Open Problems and Challenges in Ownership Management
-By John Ahlgren, Maria Eugenia Berezin, Kinga Bojarczuk, Elena Dulskyte, Inna Dvortsova, Johann
George, Natalija Gucevska, Mark Harman, Shan He, Ralf Lämmel, Erik Meijer, Silvia Sapora, and
Justin Spahr-Summers
Facebook Inc.
Software-intensive organizations rely on large numbers of software
assets of different types, e.g., source-code files, tables in the data
warehouse, and software configurations. Who is the most suitable
owner of a given asset changes over time, e.g., due to reorganization and individual function changes. New forms of automation can
help suggest more suitable owners for any given asset at a given
point in time. By such efforts on ownership health, accountability
of ownership is increased.
The problem of finding the most suitable
owners for an asset is essentially a program comprehension problem: how do we automatically determine who would be best placed
to understand, maintain, evolve (and thereby assume ownership of)

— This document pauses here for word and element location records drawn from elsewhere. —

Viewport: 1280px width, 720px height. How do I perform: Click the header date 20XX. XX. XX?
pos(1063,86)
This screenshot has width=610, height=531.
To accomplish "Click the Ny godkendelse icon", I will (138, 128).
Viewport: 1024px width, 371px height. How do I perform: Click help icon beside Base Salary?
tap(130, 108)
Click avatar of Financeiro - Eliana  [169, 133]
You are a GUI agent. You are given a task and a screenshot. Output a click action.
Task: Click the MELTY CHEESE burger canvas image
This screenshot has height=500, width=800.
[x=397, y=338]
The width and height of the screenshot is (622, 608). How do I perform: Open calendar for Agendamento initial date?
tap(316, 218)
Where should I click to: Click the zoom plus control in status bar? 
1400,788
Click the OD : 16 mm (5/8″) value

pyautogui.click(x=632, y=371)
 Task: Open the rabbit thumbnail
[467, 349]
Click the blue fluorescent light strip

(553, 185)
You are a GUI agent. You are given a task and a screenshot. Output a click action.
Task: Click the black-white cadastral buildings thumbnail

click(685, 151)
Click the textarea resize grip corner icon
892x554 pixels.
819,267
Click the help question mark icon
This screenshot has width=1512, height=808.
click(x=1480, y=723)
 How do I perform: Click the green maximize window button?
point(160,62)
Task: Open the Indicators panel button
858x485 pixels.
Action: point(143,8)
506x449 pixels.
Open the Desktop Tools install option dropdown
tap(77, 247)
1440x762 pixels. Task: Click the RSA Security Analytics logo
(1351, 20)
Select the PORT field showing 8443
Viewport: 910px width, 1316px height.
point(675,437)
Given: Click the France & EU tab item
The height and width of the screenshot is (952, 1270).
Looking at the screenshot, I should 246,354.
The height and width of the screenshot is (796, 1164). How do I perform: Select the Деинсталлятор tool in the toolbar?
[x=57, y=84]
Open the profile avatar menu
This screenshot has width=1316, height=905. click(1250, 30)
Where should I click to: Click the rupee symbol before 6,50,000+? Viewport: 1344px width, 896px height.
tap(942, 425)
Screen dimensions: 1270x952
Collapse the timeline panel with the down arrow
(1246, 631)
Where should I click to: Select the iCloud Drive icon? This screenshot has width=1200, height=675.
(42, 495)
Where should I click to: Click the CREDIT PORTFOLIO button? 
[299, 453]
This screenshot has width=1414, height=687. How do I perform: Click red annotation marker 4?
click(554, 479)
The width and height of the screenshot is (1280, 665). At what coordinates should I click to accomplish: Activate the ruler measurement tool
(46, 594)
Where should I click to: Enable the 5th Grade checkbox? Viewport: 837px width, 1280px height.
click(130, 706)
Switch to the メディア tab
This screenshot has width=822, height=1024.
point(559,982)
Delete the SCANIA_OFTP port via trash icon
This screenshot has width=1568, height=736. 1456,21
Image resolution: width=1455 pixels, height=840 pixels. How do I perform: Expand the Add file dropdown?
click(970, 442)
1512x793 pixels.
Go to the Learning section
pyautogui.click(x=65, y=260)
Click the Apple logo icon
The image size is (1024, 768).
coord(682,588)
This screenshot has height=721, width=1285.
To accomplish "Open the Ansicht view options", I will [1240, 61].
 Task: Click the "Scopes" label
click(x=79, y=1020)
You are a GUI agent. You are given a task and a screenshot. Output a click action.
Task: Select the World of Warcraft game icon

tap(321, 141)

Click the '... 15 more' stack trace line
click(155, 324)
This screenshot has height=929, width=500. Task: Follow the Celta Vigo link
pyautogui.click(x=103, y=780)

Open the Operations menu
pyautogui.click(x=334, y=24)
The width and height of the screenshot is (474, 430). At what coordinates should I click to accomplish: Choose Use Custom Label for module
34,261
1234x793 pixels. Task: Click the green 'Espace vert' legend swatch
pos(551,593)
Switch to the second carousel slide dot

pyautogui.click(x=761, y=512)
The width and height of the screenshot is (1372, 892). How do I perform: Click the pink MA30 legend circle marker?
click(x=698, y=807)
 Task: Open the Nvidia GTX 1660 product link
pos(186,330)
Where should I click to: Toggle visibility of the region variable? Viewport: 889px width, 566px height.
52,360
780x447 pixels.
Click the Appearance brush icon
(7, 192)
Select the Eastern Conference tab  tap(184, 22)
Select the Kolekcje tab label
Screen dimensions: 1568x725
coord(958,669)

a given asset. This paper introduces the Facebook Ownesty system,
which uses a combination of ultra large scale data mining and machine learning and has been deployed at Facebook as part of the
company’s ownership management approach.
Managing software asset ownership in any organization is important. Many pressing industrial concerns such as security, reliability,
and integrity depend crucially on well-defined ownership so that
there are clear lines of responsibility for maintenance tasks, code
review, incident response, and others. Ownership management requires and connects research on a wide variety of topics including program comprehension, and more generally, software engineering,
programming languages, and machine learning.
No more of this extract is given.